-- Data supplied --
┌──

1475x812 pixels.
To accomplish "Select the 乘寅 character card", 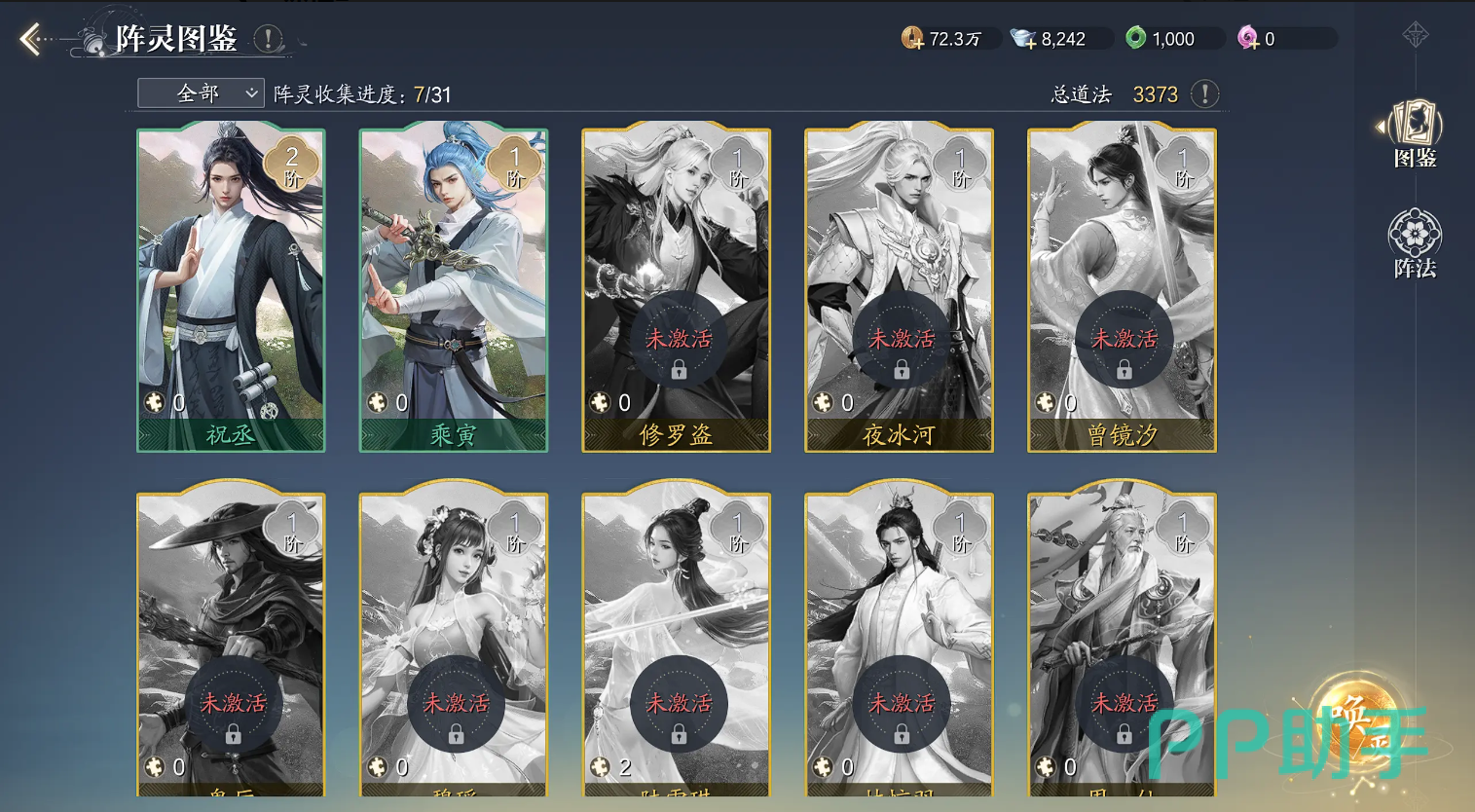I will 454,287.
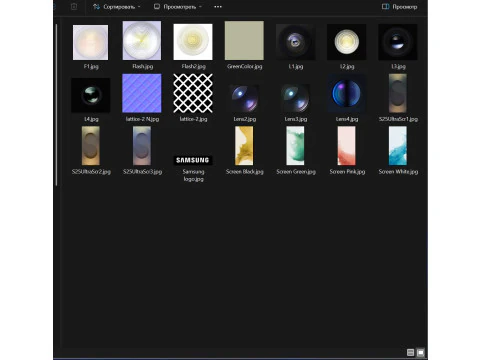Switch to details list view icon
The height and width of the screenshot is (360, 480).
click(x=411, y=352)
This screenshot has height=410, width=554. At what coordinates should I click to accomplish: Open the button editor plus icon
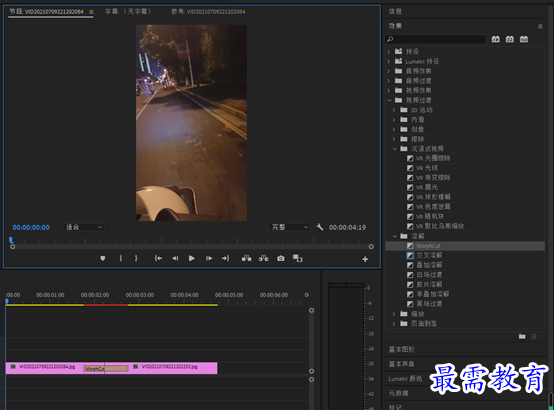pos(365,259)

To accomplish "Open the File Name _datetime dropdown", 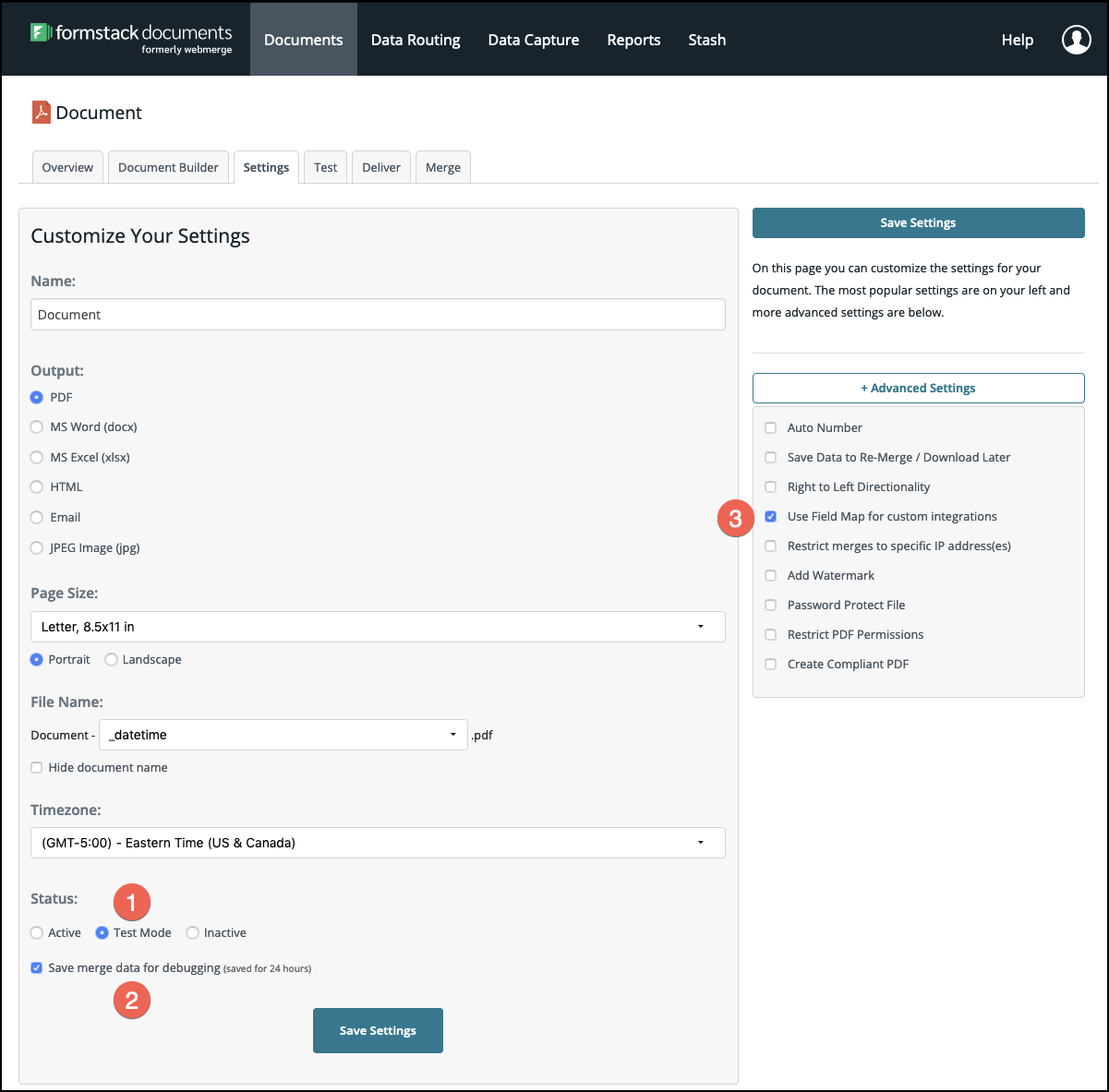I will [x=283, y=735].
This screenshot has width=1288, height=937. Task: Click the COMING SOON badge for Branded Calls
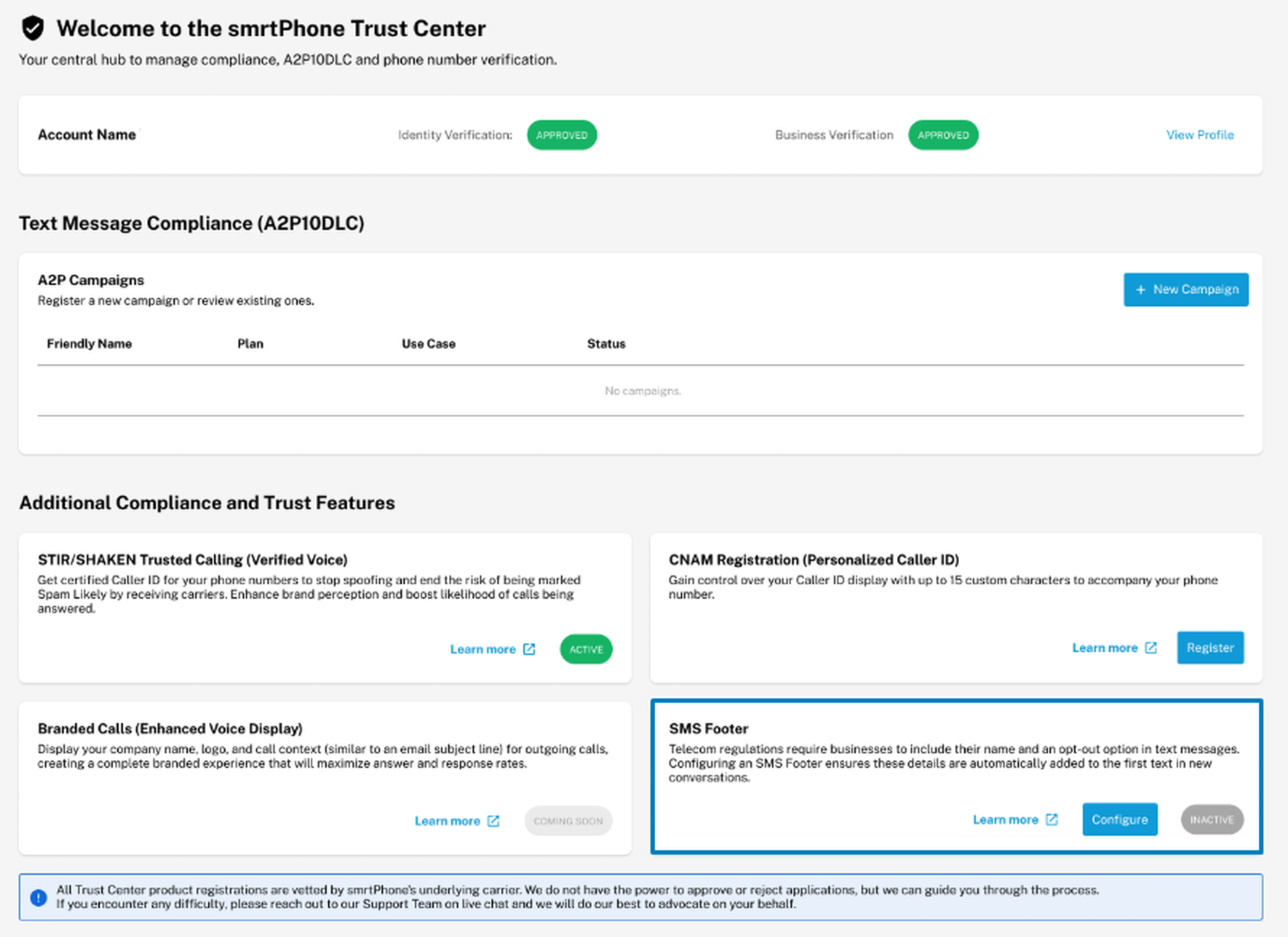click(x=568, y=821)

└──

-- What the task requires --
Take the stretch of data from the line containing "This screenshot has width=1288, height=937." through the end of the data, and replace "badge" with "label" while keeping everything else unchanged. Leave the pictures out of the answer.

-- Full solution --
This screenshot has width=1288, height=937. Task: Click the COMING SOON label for Branded Calls
click(x=568, y=821)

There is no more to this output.